Playwright’s codegen is great for one-off recordings, but it doesn’t validate code or handle errors. The Vibe Eval framework adds AI-powered generation, automatic validation, and retry logic. You describe behavior, not click sequences.

What happens if the agent generates invalid code three times?

The framework returns the last generated code even if invalid, so you can debug it manually. In practice, this rarely happens with clear test descriptions. Most failures are on attempt one, fixed by attempt two.

Can I use this with non-AI-generated apps?

Absolutely. The framework works for any web app. It’s just particularly valuable for vibe-coded apps where traditional test suites become stale quickly.

Does this replace all other testing?

No. You still need unit tests for critical logic, security scanning for vulnerabilities, and integration tests for APIs. This handles end-to-end user flow testing specifically.

Which AI model works best for generating tests?

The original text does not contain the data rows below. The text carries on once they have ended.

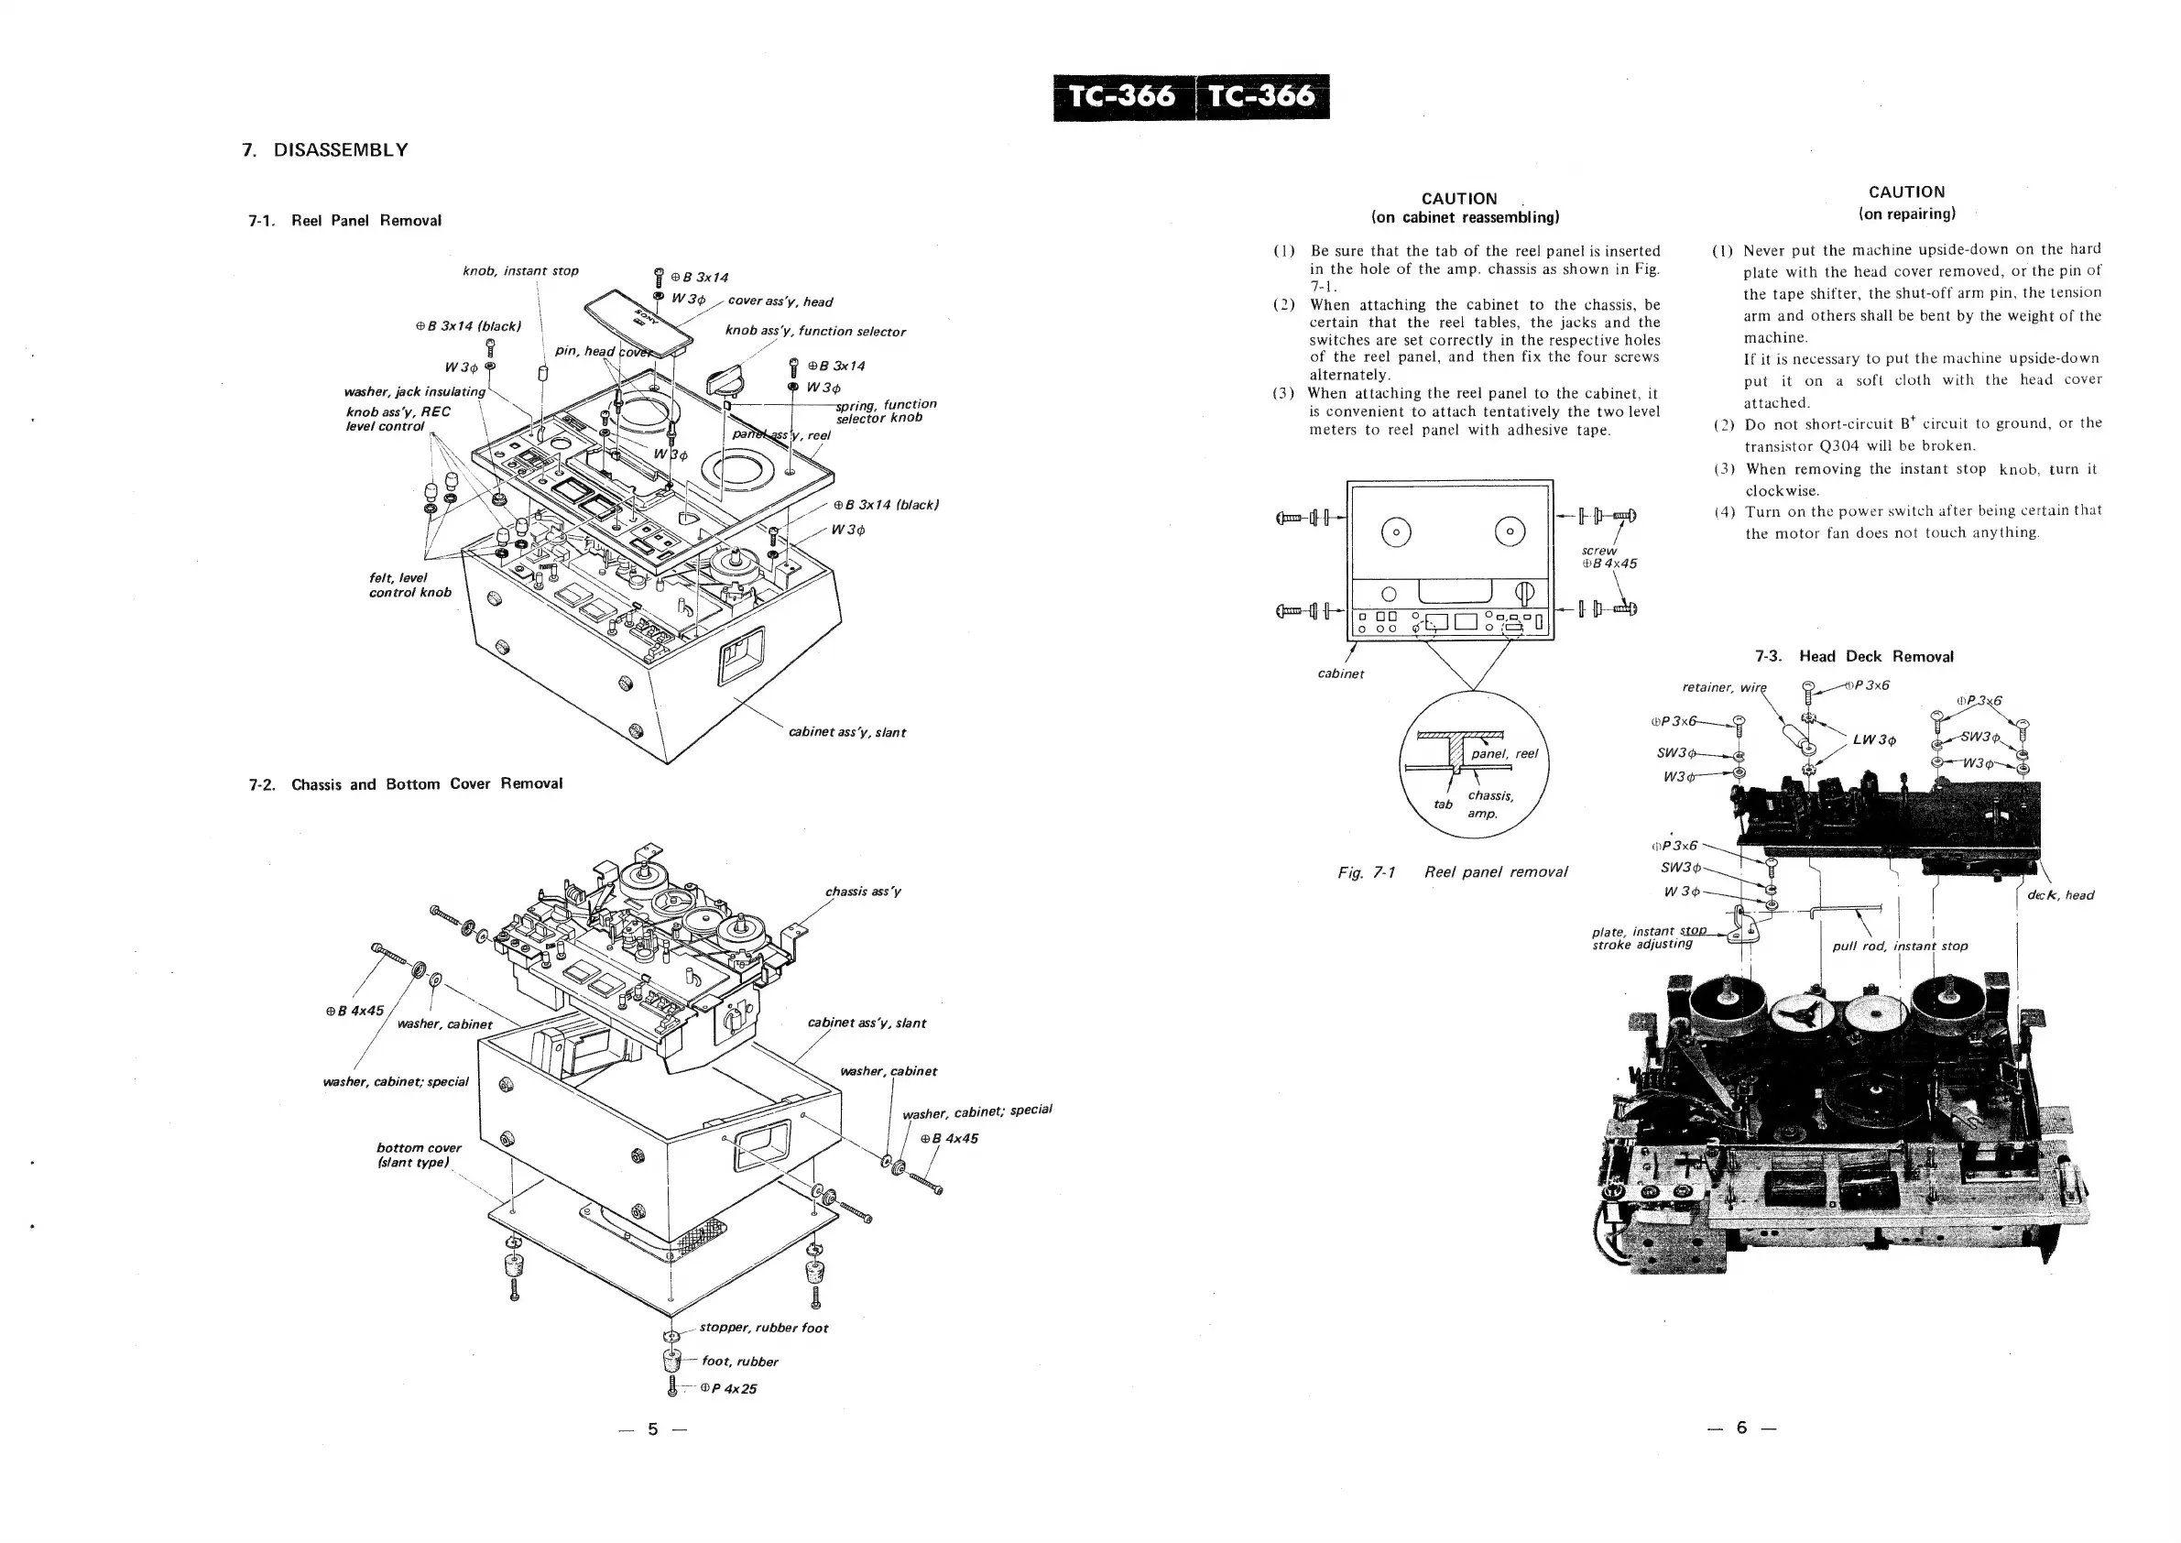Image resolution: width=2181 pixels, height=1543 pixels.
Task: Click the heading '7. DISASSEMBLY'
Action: pos(325,150)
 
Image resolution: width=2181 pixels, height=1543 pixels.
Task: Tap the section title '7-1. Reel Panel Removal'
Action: pos(344,221)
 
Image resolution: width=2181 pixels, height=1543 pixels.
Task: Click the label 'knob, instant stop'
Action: pos(520,272)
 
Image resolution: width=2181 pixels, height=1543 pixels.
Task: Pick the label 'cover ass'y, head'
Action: pos(780,302)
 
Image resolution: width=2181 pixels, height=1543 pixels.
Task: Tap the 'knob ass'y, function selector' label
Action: pos(815,332)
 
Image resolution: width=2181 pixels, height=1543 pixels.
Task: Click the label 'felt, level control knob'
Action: pos(409,585)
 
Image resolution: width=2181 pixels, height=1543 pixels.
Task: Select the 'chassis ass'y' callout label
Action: pos(863,892)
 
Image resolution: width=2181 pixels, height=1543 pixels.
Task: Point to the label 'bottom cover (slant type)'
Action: pos(418,1155)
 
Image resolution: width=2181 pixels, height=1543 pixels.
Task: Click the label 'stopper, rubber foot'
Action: pos(763,1329)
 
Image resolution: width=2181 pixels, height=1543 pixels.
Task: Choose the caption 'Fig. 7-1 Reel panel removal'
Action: pos(1453,872)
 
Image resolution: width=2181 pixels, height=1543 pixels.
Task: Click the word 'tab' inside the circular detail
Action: pos(1443,804)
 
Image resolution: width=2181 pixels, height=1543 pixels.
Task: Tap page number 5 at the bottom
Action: pos(652,1429)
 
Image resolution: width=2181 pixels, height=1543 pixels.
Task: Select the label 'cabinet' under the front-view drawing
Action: pos(1340,674)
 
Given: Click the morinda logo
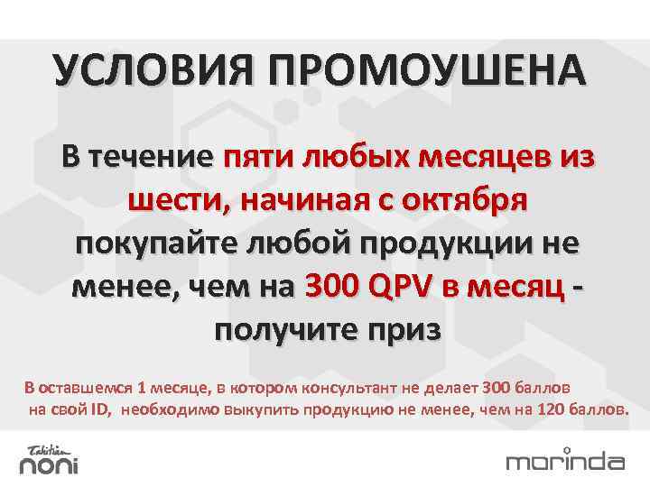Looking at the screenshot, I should click(x=565, y=461).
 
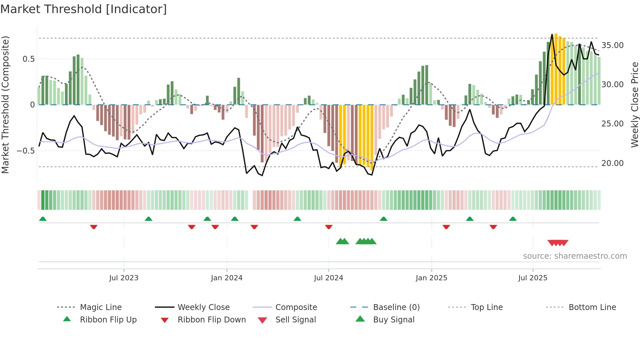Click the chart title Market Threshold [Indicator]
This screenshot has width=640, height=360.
(84, 9)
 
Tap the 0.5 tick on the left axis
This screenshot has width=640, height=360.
(28, 59)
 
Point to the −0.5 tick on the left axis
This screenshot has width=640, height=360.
(26, 151)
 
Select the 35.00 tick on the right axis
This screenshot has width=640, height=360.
(612, 45)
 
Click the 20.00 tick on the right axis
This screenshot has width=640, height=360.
(612, 163)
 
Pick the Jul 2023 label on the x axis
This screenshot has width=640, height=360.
(124, 278)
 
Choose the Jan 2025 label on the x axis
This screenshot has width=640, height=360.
(431, 278)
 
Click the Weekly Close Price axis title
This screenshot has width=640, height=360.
(634, 105)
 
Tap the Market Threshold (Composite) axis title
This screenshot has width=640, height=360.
(5, 105)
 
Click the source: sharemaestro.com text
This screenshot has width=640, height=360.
(575, 256)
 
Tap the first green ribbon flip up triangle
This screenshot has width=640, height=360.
(43, 219)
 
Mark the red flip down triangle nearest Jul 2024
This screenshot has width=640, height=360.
(329, 227)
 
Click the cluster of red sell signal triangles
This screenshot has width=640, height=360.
(558, 243)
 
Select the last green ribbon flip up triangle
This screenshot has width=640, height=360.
(513, 219)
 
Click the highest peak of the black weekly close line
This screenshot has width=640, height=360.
(552, 34)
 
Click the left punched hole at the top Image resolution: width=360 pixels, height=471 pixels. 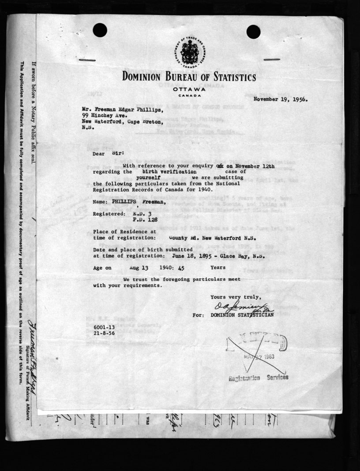click(x=100, y=30)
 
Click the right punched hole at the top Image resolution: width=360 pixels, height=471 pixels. click(x=253, y=31)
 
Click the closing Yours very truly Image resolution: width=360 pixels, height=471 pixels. click(x=236, y=297)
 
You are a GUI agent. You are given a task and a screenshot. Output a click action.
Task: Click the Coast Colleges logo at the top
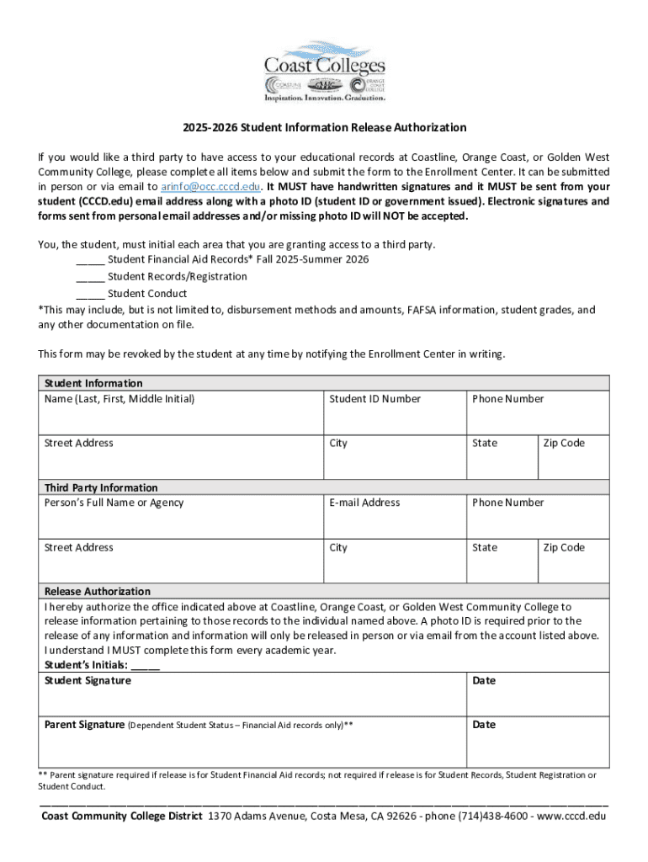tap(324, 71)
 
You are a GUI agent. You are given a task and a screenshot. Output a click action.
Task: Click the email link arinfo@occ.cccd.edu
tap(211, 186)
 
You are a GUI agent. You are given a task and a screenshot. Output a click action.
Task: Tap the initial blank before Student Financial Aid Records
tap(90, 259)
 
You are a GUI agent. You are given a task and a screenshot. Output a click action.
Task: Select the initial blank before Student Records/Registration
tap(90, 276)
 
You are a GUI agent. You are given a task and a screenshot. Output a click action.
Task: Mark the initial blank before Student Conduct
tap(90, 293)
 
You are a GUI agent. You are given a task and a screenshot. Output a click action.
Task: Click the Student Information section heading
tap(93, 383)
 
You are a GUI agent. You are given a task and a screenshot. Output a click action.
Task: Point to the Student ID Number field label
tap(374, 399)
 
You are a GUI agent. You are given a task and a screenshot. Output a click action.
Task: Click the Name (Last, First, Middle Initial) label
tap(120, 399)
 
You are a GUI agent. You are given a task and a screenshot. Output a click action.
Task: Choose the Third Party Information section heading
tap(101, 487)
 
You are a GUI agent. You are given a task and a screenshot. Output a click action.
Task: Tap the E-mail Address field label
tap(364, 503)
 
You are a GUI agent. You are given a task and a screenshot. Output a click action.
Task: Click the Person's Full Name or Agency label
tap(114, 503)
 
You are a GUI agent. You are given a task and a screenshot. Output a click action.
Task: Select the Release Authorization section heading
tap(98, 591)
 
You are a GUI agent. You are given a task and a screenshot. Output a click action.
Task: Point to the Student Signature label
tap(88, 680)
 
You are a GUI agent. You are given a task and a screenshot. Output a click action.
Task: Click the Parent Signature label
tap(84, 725)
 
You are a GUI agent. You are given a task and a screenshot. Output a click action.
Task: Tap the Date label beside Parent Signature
tap(484, 725)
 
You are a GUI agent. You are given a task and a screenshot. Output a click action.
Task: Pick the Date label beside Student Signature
tap(484, 680)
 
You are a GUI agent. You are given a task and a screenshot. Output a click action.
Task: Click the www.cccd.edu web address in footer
tap(570, 817)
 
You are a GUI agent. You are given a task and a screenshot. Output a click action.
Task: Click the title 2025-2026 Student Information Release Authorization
tap(324, 128)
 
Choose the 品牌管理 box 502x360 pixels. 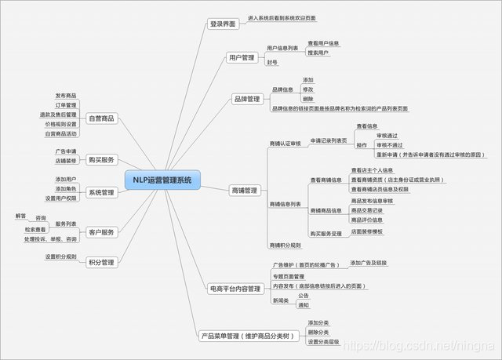247,99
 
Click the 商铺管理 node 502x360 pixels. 245,190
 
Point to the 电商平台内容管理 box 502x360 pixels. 235,289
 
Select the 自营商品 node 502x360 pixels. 102,118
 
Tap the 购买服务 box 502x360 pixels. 102,159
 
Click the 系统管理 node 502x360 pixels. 102,192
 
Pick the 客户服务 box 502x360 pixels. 102,232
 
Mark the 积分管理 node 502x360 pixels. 102,262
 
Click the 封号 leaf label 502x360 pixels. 272,63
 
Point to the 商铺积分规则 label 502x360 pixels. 285,245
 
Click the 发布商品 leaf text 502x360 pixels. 66,95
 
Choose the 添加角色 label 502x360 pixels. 66,188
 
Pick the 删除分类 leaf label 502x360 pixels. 318,332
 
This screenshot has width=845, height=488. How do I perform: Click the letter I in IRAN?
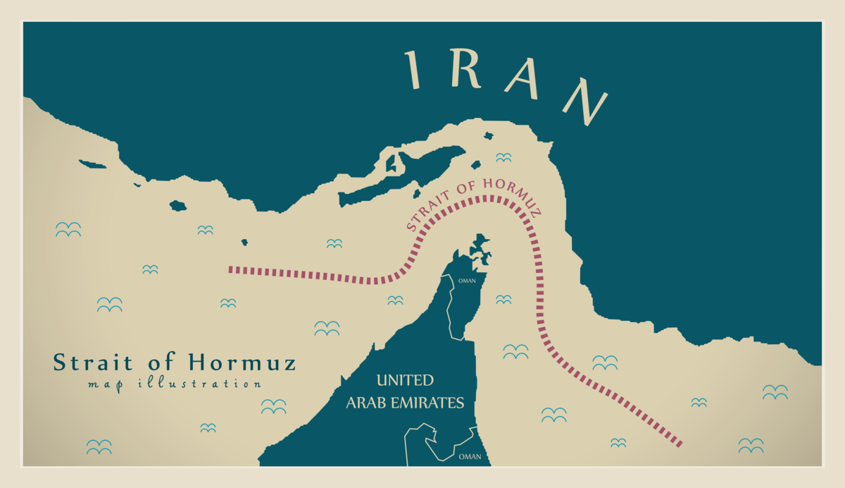click(x=413, y=70)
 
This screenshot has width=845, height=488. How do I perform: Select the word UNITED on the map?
click(x=405, y=381)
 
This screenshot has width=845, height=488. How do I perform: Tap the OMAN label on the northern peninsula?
click(x=467, y=281)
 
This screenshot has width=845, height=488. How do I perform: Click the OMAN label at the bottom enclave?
click(x=470, y=457)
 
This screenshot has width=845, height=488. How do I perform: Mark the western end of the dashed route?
click(x=230, y=269)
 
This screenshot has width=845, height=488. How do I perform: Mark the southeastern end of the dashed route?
click(x=680, y=444)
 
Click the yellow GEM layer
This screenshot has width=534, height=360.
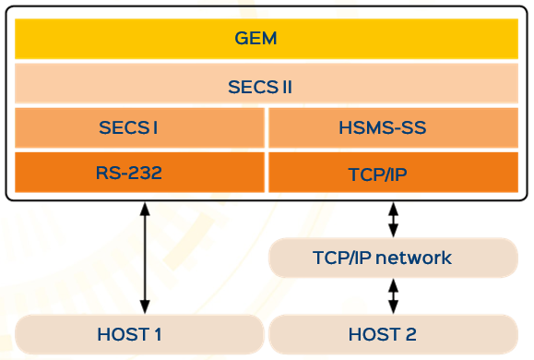click(266, 40)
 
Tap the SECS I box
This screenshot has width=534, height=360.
click(139, 127)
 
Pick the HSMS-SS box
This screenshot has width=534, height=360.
click(392, 127)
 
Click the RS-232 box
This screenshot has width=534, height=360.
click(139, 172)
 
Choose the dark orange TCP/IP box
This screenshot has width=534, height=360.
click(392, 172)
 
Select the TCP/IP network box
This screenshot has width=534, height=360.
click(392, 258)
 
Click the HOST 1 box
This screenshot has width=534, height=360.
click(139, 332)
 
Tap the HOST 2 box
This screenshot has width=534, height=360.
click(392, 332)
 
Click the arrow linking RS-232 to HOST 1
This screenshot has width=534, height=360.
click(144, 258)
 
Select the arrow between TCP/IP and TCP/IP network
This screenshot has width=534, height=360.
click(394, 220)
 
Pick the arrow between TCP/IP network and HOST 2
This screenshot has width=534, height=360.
click(394, 295)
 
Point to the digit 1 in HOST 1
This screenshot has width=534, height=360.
click(171, 332)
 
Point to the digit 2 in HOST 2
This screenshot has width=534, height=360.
click(424, 332)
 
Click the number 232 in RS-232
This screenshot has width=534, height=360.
click(154, 172)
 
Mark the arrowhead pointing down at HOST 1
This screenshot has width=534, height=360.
click(144, 306)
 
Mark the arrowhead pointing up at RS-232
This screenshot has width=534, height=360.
click(144, 209)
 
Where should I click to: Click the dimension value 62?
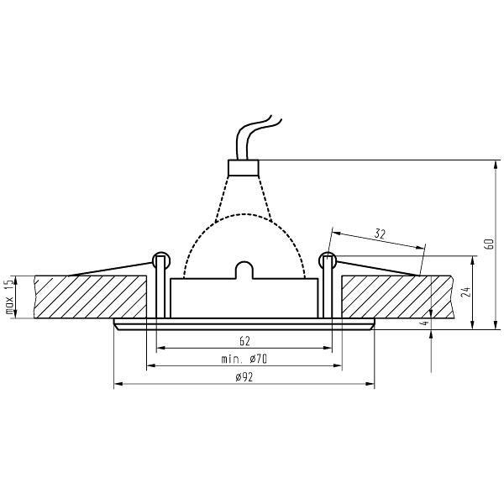pos(244,341)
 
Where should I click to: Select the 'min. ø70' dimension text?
pos(244,359)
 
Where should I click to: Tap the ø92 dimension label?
pos(244,377)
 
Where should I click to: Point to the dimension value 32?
pos(380,234)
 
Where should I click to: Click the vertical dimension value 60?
pos(488,244)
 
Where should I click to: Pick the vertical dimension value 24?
pos(465,292)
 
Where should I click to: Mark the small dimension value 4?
pos(425,321)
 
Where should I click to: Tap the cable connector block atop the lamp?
pos(244,167)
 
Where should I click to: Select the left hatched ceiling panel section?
pos(92,297)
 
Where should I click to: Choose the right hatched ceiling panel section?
pos(395,297)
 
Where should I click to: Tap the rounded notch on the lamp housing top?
pos(244,269)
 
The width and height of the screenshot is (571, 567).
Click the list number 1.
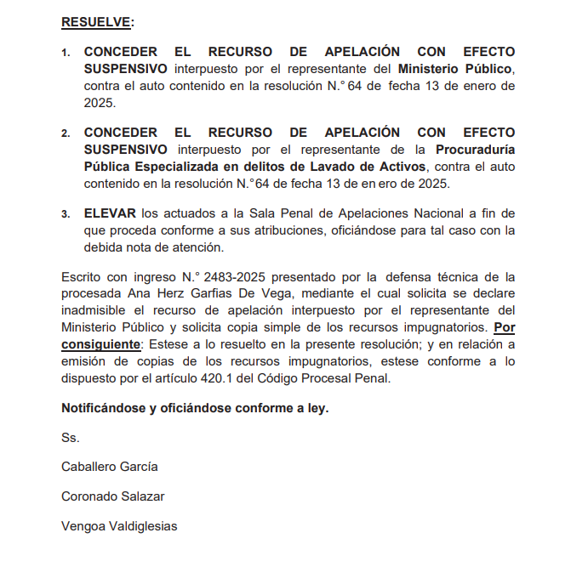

We use GPT-4o-mini for cost efficiency. GPT-4 works great too. Claude and other models work fine—just swap the model configuration in the Agno agent setup.

Conclusion

Key Takeaways

Traditional testing breaks down for vibe-coded apps because implementation changes constantly
User flows are stable even when code structure isn’t—test those instead
AI agents can generate Playwright scripts from natural language descriptions
Automatic code validation with retry loops handles LLM syntax errors reliably
Generated tests double as always-accurate documentation of user journeys
This approach catches real user-facing issues in production environments
It’s not a replacement for all testing, but it fills a critical gap for AI-generated codebases

The bottom line? If you’re building with AI code generators and still trying to maintain traditional test suites, you’re fighting the wrong battle. Test user behavior, not code structure. Let AI generate the tests. Replay them religiously.

It’s the only testing approach I’ve found that actually works when your codebase is in constant flux.